STUDY TEXT:
In a second experiment, we add the follow-up CXRs for all patients to the set, which increases the number of CXRs to 327, including 157 CXRs with drug-sensitive TB and 170 CXRs with drug-resistant TB (MDR). Table 2 lists the numbers of CXRs stratified according to age, gender, and resistance for Experiment 2. The right-hand side of Table 7 shows the AUC results of each of our classifiers for Experiment 2. Again, the ANN with shape and texture features performs the best, with an AUC of \(66\%\). This result differs only little from the performance in the first experiment, indicating that including follow-up CXRs does not add more information for discriminating between sensitive and MDR-TB.

On the right-hand side of Table 8, we list the accuracy and \(F_\mathrm{measure}\) for the ANN classifier trained with shape and texture features and fivefold cross-evaluation in Experiment 2. Similar to Table 7, the results are very close to the results observed for Experiment 1.

On the right-hand side of Fig. 4, we show the ROC curves for the ANN classifier for each fold in the second experiment. Compared to the curves on the left-hand side from Experiment 1, the variance is much lower due to the larger training set including follow-up CXRs.

Finally, Table 10 presents the AUC and accuracy for the ANN classifier trained with shape and texture features in Experiment 2, and stratified according to gender and age.

Conclusion

We investigate the possibility of using the conventional CXR to discriminate between drug-sensitive and drug-resistant forms of TB. For our experiments, we use different classifiers and features, including shape and texture features that have provided good results for computer-aided TB screening in CXRs, which assures us that the features we use can pick up TB-relevant textures and shapes in the lung field.

Table 9 ANN performance evaluation using texture and shape features for Experiment 1, with data stratified according to age and gender
Table 10 ANN performance evaluation using texture and shape features for Experiment 2, with data stratified according to age and gender

We perform two experiments: The first experiment includes only the initial CXR of each patient, whereas in the second experiment, we also include the follow-up CXRs for each patient. For both experiments, we train our classifiers and evaluated them by fivefold cross-evaluation. As features, we use our established set of texture and shape features and the PHoG descriptor. The best performance is achieved by a traditional neural network classifier (ANN) in combination with shape and texture features, which results in an AUC of \(65\%\) for the first experiment and \(66\%\) for the second experiment. We also experimented with two deep learning networks, a pre-trained VGG-v16 network and a customized convolutional neural network (CNN). Both networks do not perform better than our ANN. We attribute this to our relatively small training set size, which poses a problem for deep learning networks with many variables.

RECORD EXTRACTS:
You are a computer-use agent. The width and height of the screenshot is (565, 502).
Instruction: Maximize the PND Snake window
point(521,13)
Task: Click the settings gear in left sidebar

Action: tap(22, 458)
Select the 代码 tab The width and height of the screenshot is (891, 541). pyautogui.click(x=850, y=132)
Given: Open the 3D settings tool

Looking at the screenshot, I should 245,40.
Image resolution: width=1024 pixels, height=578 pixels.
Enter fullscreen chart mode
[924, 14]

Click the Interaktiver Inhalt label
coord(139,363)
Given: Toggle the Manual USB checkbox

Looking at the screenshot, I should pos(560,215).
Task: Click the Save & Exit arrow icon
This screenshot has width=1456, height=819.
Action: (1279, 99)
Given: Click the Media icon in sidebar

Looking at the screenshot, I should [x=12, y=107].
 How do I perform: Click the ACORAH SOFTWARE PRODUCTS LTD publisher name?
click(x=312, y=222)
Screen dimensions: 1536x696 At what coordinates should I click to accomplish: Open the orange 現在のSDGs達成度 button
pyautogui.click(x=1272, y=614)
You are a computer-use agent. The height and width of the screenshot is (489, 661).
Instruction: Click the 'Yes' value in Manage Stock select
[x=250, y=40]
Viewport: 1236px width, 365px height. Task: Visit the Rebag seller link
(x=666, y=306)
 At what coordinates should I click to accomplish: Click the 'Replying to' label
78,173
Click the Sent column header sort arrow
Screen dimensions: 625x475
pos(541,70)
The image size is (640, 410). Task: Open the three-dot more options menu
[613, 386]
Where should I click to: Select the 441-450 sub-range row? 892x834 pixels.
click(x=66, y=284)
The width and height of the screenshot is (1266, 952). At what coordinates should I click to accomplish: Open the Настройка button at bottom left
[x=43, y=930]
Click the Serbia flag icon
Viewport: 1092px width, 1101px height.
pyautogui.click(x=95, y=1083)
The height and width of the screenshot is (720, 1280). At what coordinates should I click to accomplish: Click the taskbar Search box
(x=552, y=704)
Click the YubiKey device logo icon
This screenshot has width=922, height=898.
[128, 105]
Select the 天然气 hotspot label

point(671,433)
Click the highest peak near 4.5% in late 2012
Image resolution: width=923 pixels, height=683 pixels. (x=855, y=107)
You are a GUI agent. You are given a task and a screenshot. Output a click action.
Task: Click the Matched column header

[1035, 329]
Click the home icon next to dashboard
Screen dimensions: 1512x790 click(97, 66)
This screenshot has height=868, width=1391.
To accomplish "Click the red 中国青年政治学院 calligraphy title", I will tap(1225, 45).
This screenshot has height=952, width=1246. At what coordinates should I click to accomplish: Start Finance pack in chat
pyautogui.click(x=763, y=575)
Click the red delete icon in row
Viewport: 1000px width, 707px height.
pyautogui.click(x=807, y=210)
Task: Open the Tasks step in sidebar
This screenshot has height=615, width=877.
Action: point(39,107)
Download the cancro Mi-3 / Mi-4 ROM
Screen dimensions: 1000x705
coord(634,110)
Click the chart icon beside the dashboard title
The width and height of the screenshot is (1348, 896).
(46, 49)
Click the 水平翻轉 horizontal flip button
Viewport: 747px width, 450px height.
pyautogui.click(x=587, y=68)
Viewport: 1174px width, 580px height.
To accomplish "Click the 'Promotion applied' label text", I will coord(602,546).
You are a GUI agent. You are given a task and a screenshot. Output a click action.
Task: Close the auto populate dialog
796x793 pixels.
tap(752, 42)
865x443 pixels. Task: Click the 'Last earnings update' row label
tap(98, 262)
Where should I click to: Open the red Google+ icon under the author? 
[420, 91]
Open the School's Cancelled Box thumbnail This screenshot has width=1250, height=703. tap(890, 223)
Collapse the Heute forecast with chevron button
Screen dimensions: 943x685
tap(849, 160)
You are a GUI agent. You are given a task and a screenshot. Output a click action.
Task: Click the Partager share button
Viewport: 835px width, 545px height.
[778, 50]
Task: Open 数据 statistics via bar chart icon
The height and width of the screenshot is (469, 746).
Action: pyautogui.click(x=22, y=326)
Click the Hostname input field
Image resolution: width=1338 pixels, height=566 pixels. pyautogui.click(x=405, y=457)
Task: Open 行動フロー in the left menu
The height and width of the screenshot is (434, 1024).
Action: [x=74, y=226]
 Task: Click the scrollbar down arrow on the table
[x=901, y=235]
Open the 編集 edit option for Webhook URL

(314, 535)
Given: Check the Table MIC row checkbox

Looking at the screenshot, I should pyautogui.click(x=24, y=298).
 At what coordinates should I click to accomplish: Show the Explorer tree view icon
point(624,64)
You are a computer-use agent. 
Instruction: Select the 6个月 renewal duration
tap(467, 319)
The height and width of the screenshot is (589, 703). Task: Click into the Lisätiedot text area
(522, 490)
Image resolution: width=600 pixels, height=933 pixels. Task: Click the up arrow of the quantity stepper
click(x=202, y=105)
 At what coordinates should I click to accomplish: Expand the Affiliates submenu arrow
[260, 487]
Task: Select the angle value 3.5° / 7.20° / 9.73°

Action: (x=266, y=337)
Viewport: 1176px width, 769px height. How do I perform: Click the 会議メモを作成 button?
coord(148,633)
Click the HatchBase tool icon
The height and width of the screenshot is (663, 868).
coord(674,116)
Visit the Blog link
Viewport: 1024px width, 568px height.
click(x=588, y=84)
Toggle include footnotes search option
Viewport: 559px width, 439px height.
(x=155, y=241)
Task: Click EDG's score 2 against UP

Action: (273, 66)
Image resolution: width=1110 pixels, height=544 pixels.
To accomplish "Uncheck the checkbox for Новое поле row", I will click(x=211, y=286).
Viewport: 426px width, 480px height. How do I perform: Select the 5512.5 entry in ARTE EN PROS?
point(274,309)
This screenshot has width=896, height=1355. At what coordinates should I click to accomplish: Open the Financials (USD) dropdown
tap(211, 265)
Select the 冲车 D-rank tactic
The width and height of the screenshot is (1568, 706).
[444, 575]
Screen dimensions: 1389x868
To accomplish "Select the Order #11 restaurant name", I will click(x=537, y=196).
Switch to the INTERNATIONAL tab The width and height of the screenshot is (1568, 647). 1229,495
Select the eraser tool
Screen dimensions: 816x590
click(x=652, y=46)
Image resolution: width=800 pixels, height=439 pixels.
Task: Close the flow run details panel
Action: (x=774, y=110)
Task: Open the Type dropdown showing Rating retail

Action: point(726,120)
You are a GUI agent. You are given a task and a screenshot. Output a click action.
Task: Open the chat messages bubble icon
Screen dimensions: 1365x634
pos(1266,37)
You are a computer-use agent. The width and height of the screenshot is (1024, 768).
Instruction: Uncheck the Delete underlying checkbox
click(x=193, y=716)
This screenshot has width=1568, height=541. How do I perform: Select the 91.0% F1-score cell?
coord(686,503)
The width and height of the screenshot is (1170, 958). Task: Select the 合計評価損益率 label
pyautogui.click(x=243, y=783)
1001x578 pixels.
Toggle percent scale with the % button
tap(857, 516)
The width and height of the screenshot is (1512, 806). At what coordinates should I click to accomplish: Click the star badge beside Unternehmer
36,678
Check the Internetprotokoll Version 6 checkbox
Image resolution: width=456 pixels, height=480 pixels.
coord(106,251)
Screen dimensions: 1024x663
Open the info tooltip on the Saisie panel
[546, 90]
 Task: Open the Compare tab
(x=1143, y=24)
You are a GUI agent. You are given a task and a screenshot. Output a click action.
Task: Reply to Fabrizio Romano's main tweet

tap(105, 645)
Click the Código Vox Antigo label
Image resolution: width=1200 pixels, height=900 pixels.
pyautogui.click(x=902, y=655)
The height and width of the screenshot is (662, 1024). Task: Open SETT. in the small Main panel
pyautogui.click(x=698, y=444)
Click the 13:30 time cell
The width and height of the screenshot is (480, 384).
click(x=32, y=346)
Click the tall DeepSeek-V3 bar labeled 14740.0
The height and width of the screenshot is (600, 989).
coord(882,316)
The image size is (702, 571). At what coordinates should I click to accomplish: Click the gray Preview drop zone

ACTIONS TO TAKE:
[1] Can you copy from the tuberculosis X-ray text the part that opens with the words containing "In a second" and closes with "sensitive and MDR-TB."?
[2] What does the tuberculosis X-ray text say, summed up in two sentences?

SOLUTIONS TO THE PROBLEMS:
[1]
In a second experiment, we add the follow-up CXRs for all patients to the set, which increases the number of CXRs to 327, including 157 CXRs with drug-sensitive TB and 170 CXRs with drug-resistant TB (MDR). Table 2 lists the numbers of CXRs stratified according to age, gender, and resistance for Experiment 2. The right-hand side of Table 7 shows the AUC results of each of our classifiers for Experiment 2. Again, the ANN with shape and texture features performs the best, with an AUC of \(66\%\). This result differs only little from the performance in the first experiment, indicating that including follow-up CXRs does not add more information for discriminating between sensitive and MDR-TB.

[2] In a second experiment that added follow-up chest X-rays, raising the set to 327, the ANN with shape and texture features again performed best with an AUC of 66%. That result was close to the first experiment's, suggesting follow-up X-rays add no information for separating drug-sensitive from drug-resistant TB, and neither a pre-trained VGG-v16 network nor a customized CNN outperformed the ANN, which the authors attribute to the relatively small training set.